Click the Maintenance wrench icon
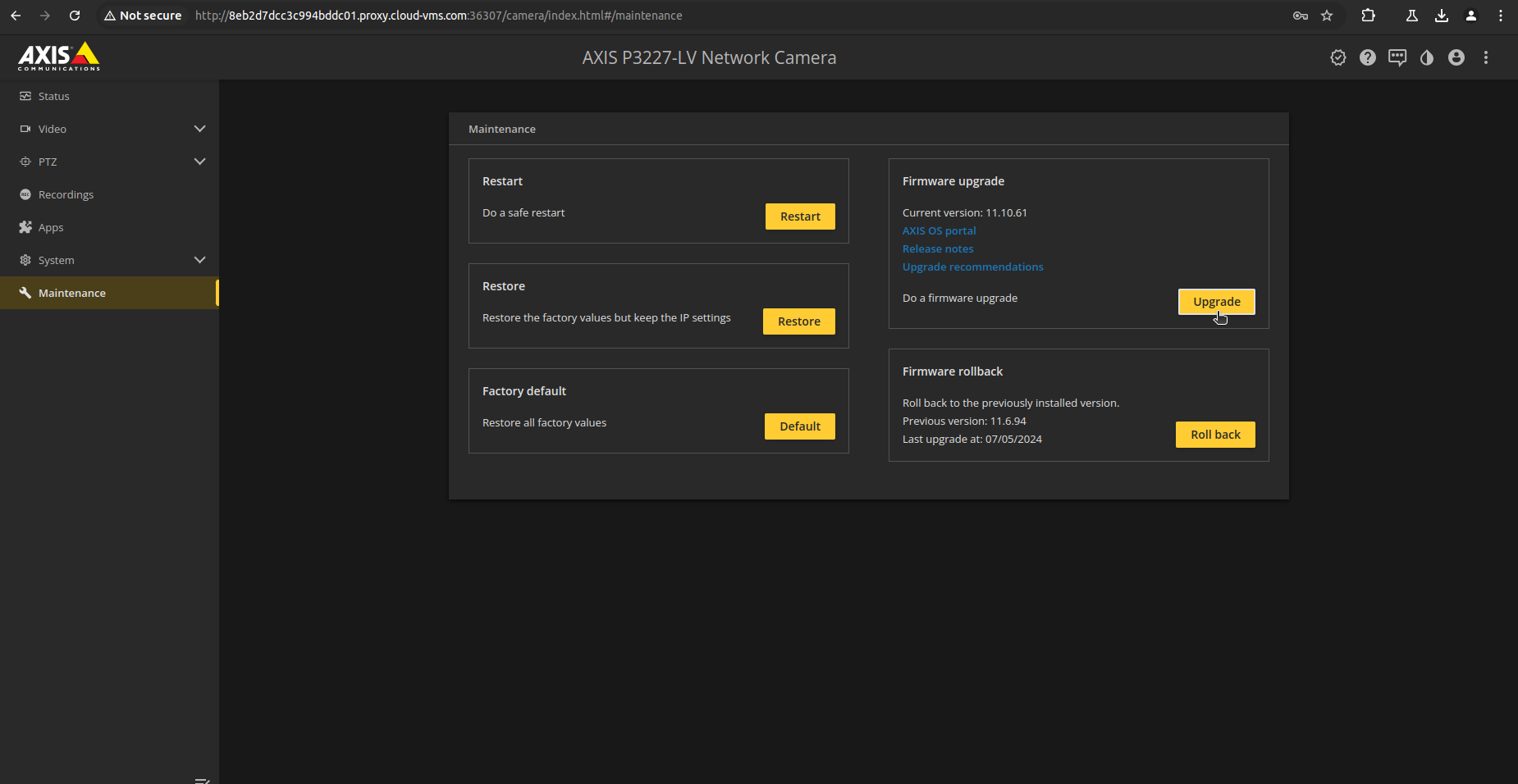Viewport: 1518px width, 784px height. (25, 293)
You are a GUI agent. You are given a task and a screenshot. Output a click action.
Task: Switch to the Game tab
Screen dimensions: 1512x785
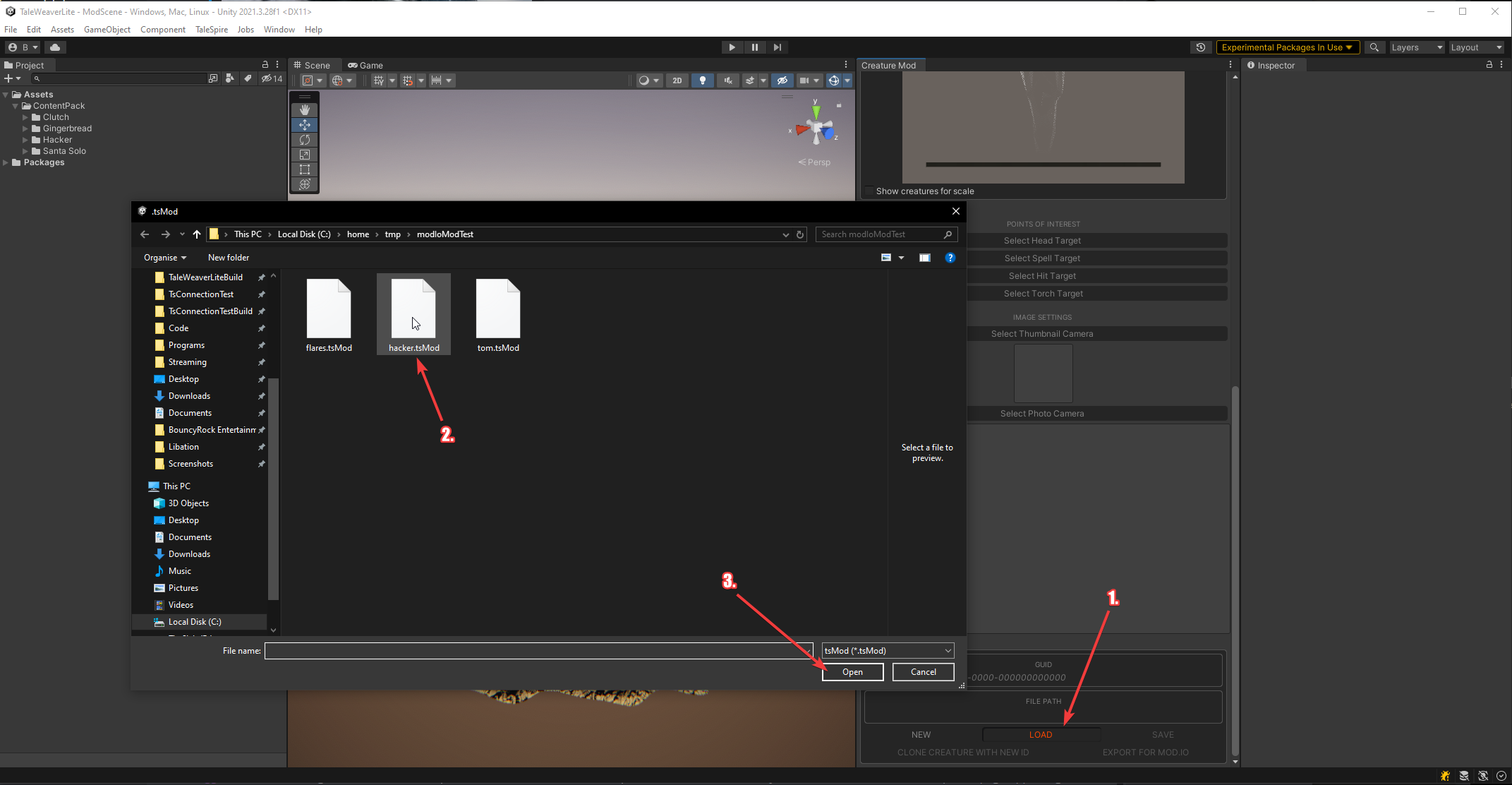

* * * * * * * * *

**What is being asked:**
Each line of the data above must be repeated exactly, images excluded.

**Your response:**
Click the Maintenance wrench icon
Viewport: 1518px width, 784px height. (25, 293)
You are a GUI agent. You are given a task and a screenshot. Output a click action.
Task: Switch to the Game tab
Screen dimensions: 1512x785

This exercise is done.